Use smooth peanut butter (yes, from a jar)

The reason this peanut butter cookie is head and shoulders above the others is that it’s a hefty sandwich cookie with great peanut flavor in both the filling and the cookie.

For the best texture in both components, I recommend smooth peanut butter, for a couple of reasons. The chunks in chunky-style don’t give as tender-crumbly a texture in the finished cookie. Also, I like to make my own chunky filling by stirring in roasted chopped peanuts— the peanut bits in chunky peanut butter don’t hold a candle to chopping your own.

I’m usually a stickler for artisan ingredients, but with the peanut butter for these cookies, I make an exception and use a jarred peanut butter like Skippy, which makes delicious cookies. I’ve tried freshly ground peanut butter from the health-food store—although it’s terrific on sandwiches, it turns out a gloppy cookie filling.

The crowning touch for these cookies is the chopped chocolate in the filling (a shameless tribute to Reese’s cups). My recipe calls for dark chocolate, because that’s what I like, but if you prefer milk chocolate, use that instead.

If you feel like assembling these cookies ahead, they won’t get soggy—even filled—and they’ll keep in the refrigerator or at room temperature for a couple of days. That’s as long as I can vouch for, though—these peanut butter cookies never hang around my kitchen any longer than that.

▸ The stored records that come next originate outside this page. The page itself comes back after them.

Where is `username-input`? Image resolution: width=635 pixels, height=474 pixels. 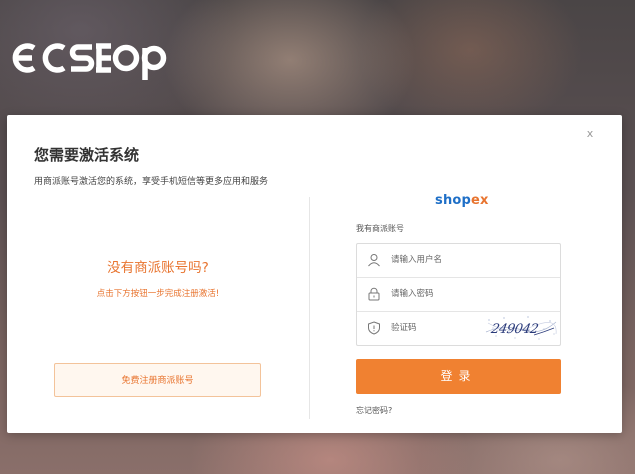 username-input is located at coordinates (446, 260).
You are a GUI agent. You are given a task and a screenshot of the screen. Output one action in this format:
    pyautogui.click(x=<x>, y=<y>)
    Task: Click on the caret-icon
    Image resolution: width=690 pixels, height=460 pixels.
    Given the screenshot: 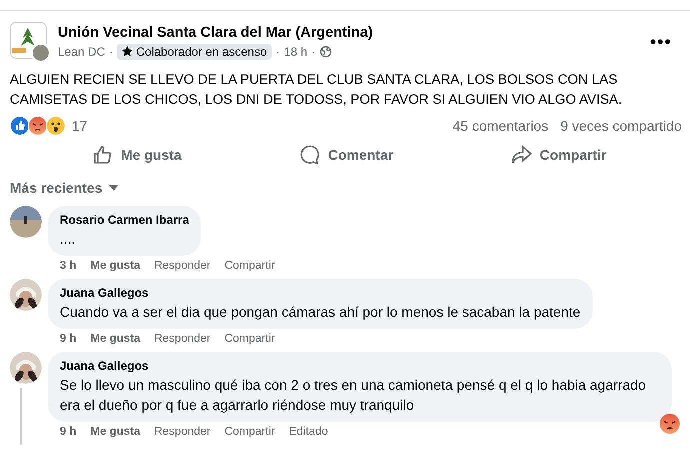 What is the action you would take?
    pyautogui.click(x=114, y=188)
    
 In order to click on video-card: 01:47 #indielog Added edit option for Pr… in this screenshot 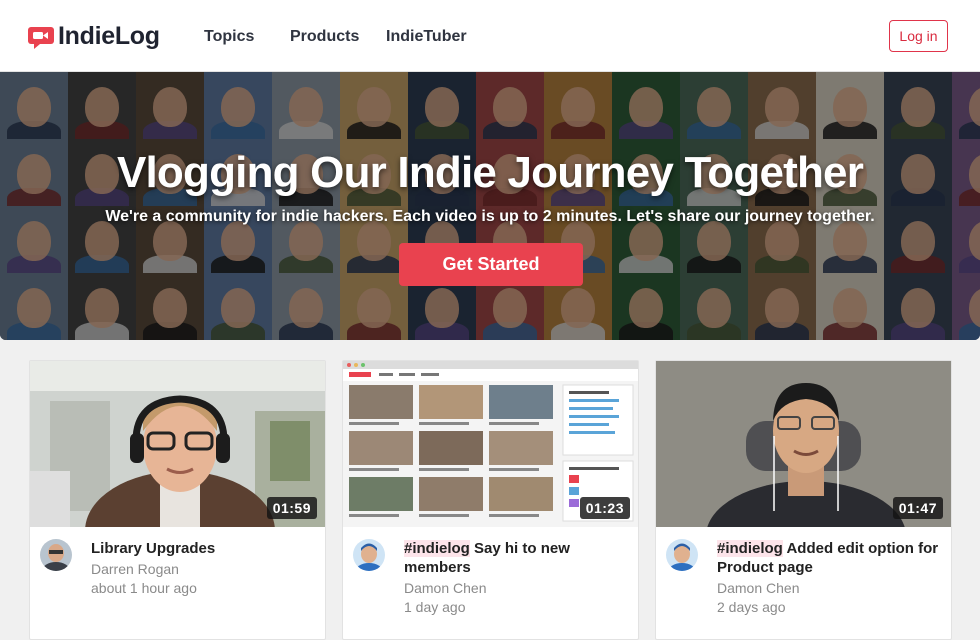, I will do `click(804, 500)`.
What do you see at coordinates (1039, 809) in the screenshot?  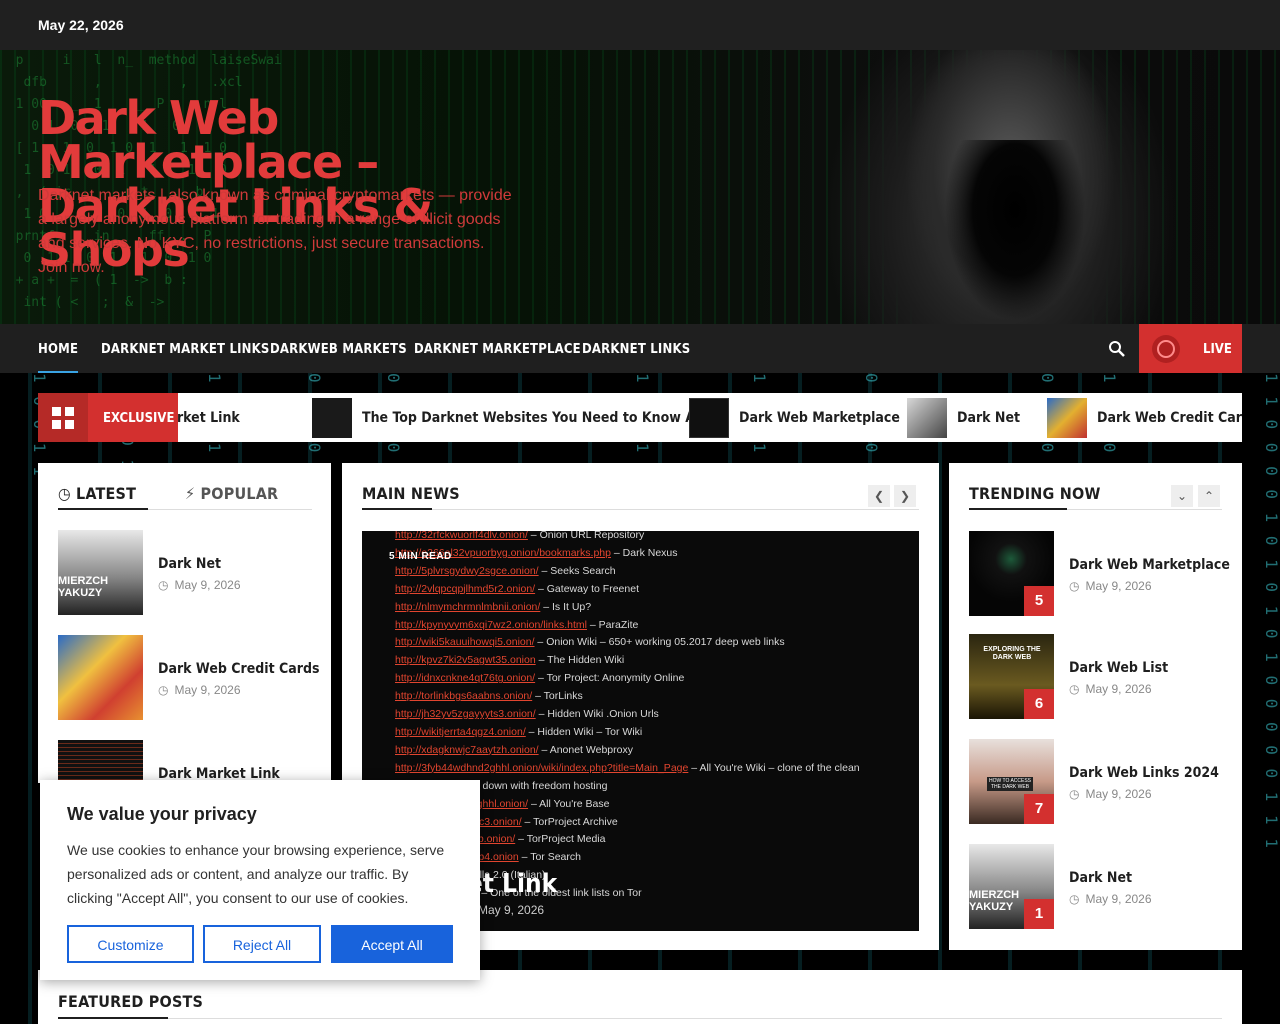 I see `rank-badge: 7` at bounding box center [1039, 809].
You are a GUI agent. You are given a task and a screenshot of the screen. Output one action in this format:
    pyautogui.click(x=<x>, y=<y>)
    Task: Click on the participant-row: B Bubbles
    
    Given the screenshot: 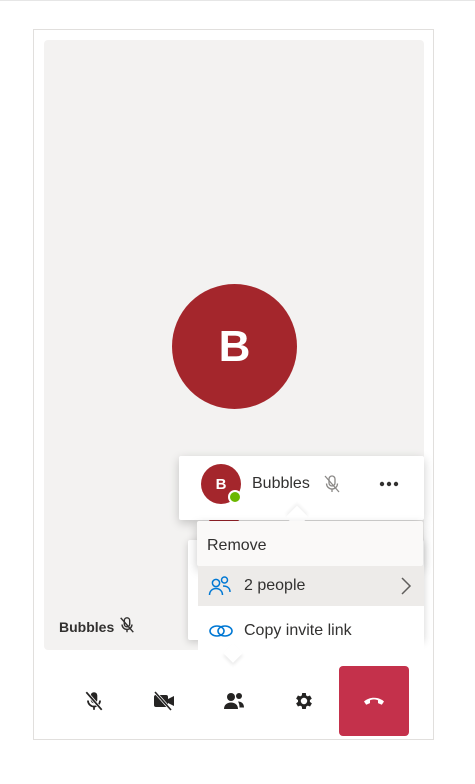 What is the action you would take?
    pyautogui.click(x=272, y=484)
    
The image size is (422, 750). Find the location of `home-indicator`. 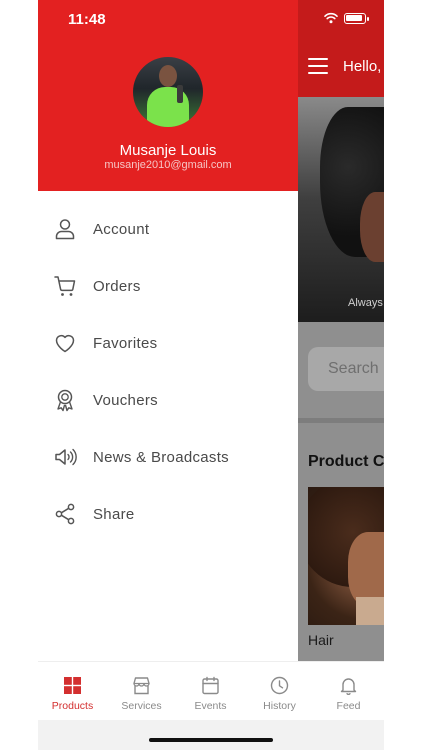

home-indicator is located at coordinates (211, 740).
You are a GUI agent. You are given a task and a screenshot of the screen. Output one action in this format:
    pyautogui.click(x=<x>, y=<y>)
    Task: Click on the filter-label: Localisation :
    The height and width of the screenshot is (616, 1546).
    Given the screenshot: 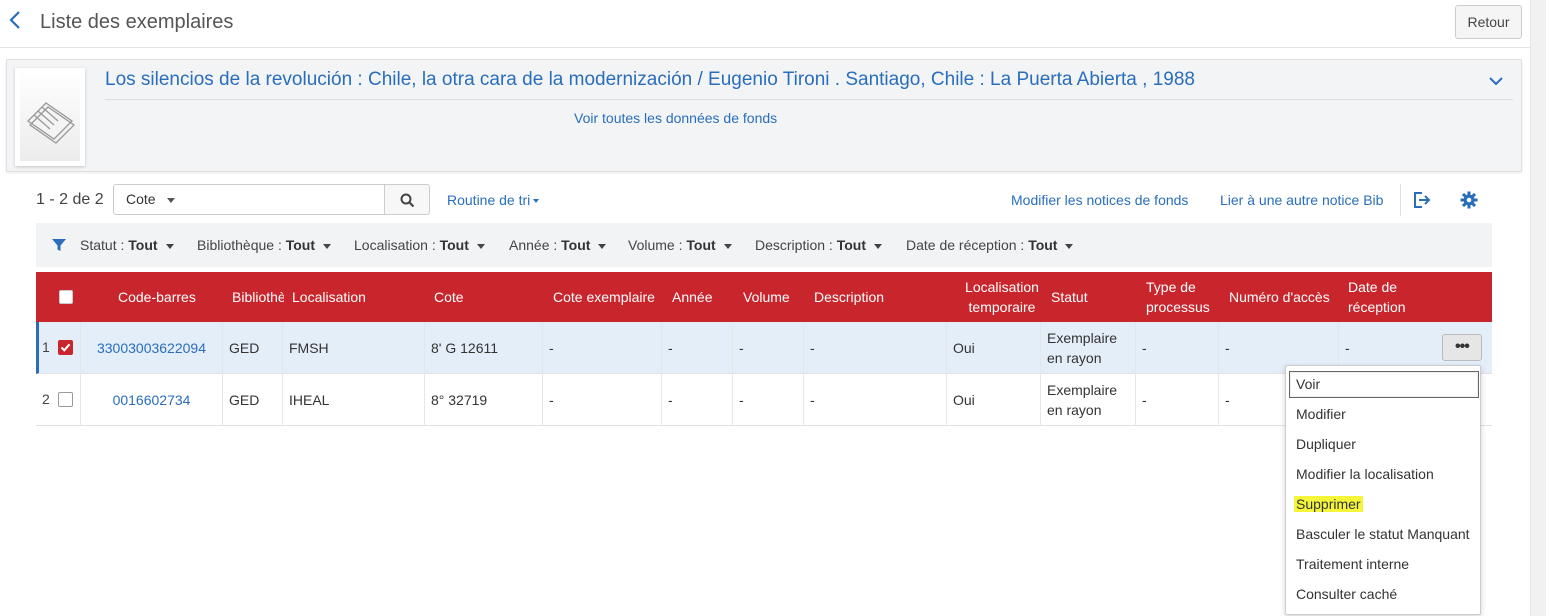 What is the action you would take?
    pyautogui.click(x=395, y=245)
    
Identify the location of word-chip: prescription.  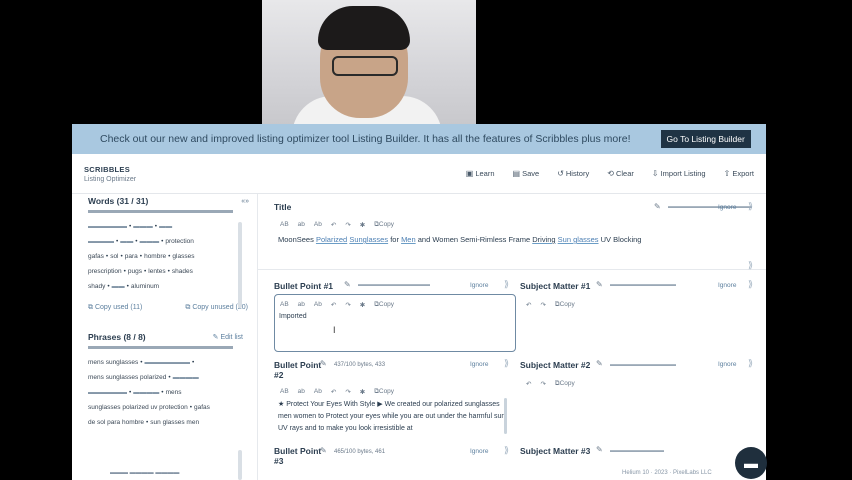
(105, 272).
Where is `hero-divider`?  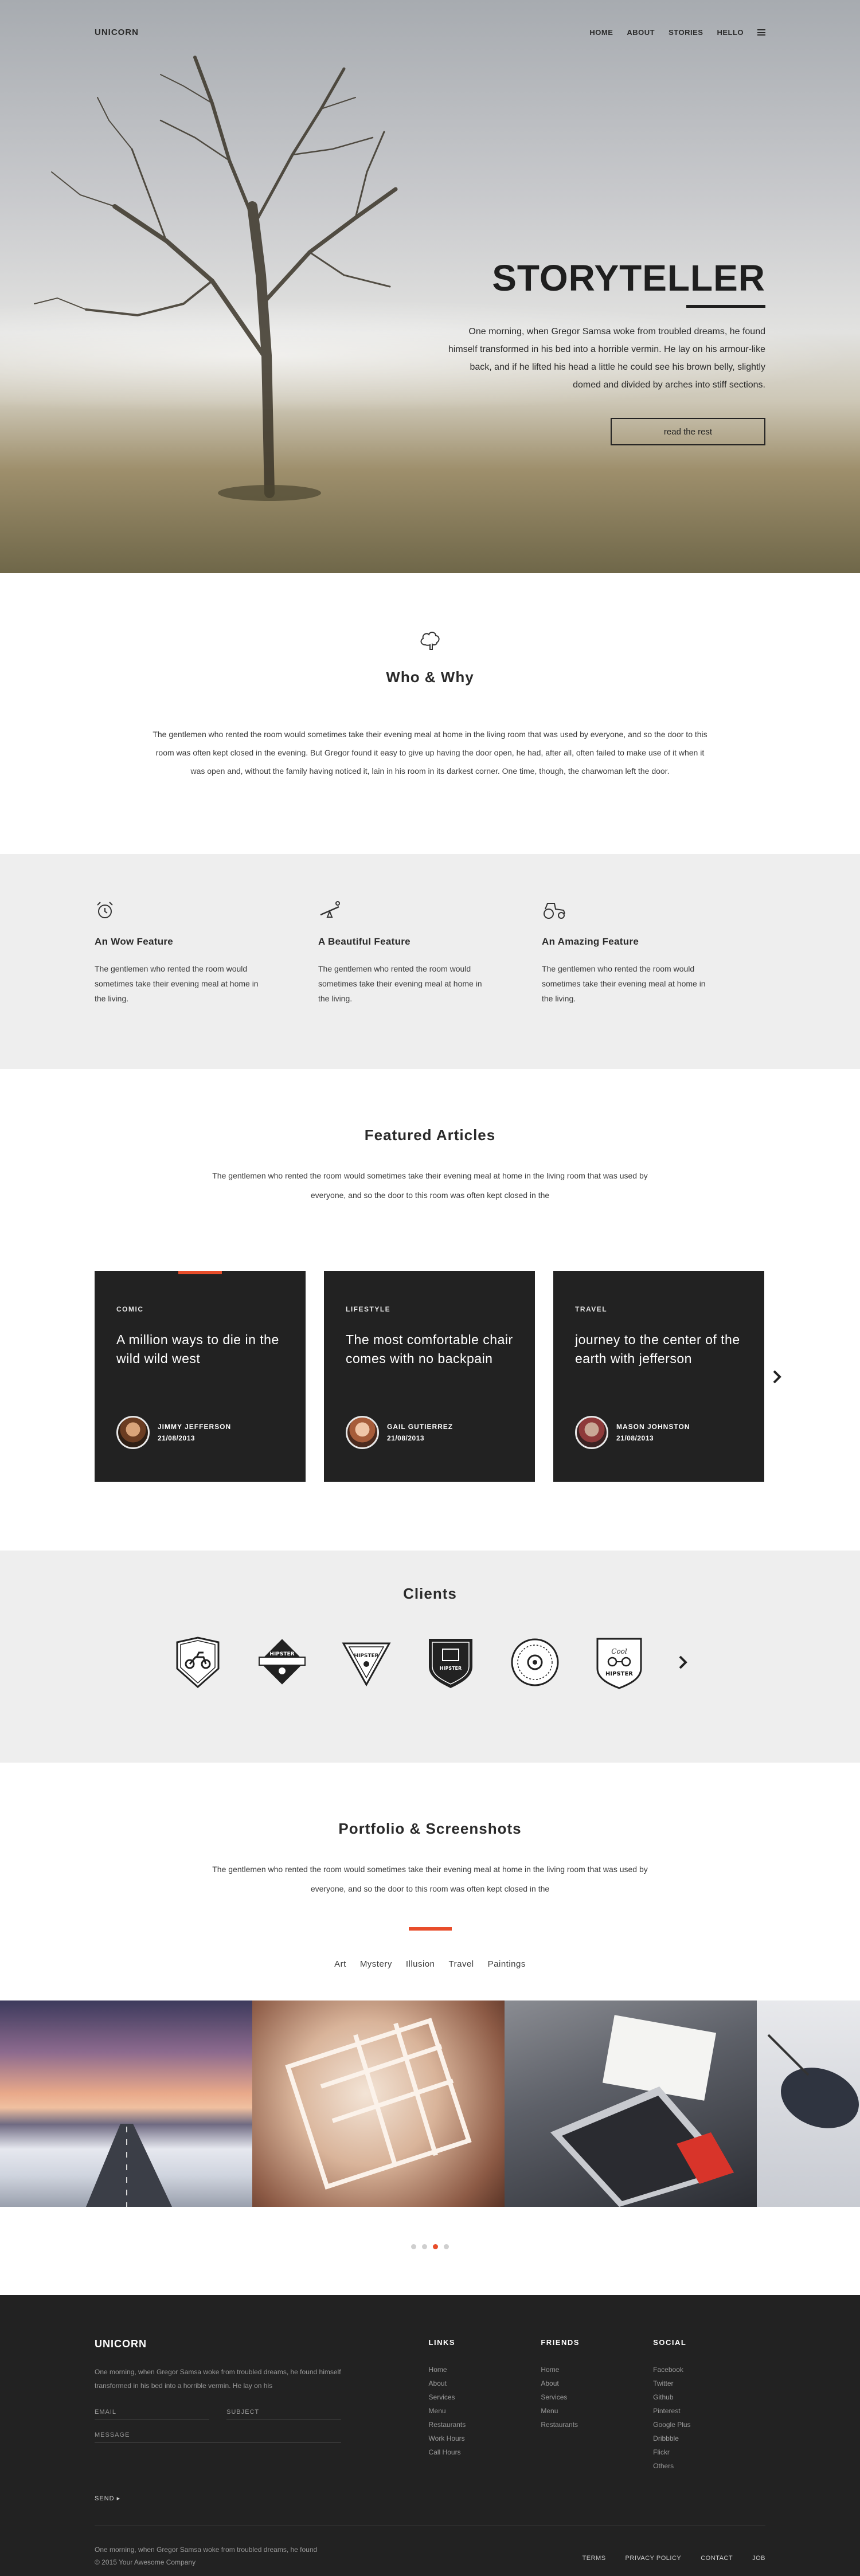 hero-divider is located at coordinates (726, 306).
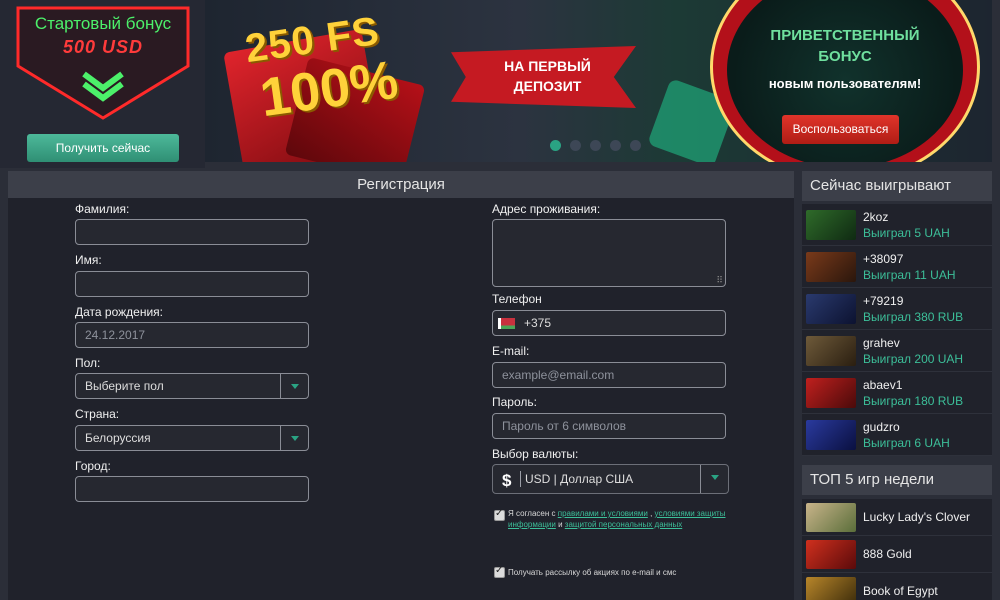 The height and width of the screenshot is (600, 1000). Describe the element at coordinates (897, 267) in the screenshot. I see `winner-row: +38097 Выиграл 11 UAH` at that location.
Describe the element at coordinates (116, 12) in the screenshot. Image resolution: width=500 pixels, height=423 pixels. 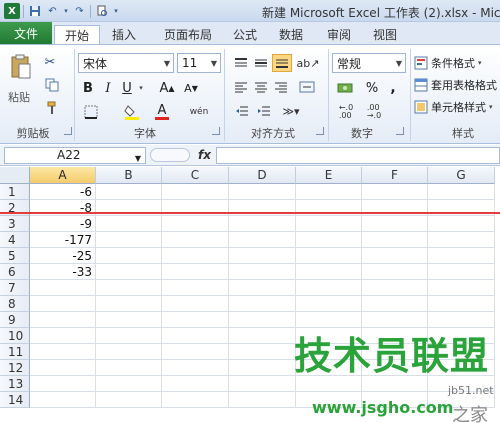
I see `customize-qat-icon: ▾` at that location.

When it’s time to add the flour, stop the mixer. Stir it in by hand to avoid overmixing the dough.
Instead of cross-hatching with a fork, use your fingersto press and decorate.
For a textured filling, stir in peanuts and chocolate, “a tribute,” says Linda Weber, “to Reese’s cups.”
An offset spatula is handy for spreading the cookie filling easily and evenly. A blunt table knife works, too.